Cuando llega el verano, el calor y el buen tiempo van de la mano. Muchas personas deciden en este momento broncearse, pero después de ello comienzan a notar en su piel la aparición de granitos por el sol.

Erupciones solares

¿Cómo identificarlas?

Normalmente producen un cierto picor y molestias. Aparecen con mayor frecuencia en las mujeres de edades comprendidas entre los 15 y los 35 años, sobre todo en las zonas del escote, brazos, hombros y piernas; aunque realmente pueden aparecer en cualquier lugar.

Suele aparecer dentro de las 12 horas posteriores a la exposición solar, y para calmar la preocupación que suele generar a aquellos que la sufren o la han sufrido, te informaremos sobre sus causas, cómo prevenirla y cómo tratarla una vez ha aparecido sobre nuestro cuerpo.

La causa de su aparición

La radiación ultravioleta a la que nos exponemos al tomar el sol afecta con mayor inquina a algunas personas especialmente sensibles, que son aquellas que sufrirán estas erupciones.

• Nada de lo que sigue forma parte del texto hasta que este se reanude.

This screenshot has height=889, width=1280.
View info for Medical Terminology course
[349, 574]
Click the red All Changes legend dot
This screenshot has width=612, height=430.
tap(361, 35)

Personas con piel clara tienen una menor tolerancia a la incidencia directa de los rayos solares sobre sus pieles, por lo que en estos casos, habrá que incidir especialmente en la prevención (aunque hay que prevenir en cualquier tipo de piel).

¿Cómo prevenir la aparición de estos antiestéticos granos?

Ante todo, olvídate del falso mito de que no puedes tomar el sol.

Los expertos no dejan de destacar los múltiples beneficios positivos que aporta la exposición solar, como son la síntesis de vitamina D, el aumento de defensas… Eso sí, siempre que se realice de una manera controlada y segura.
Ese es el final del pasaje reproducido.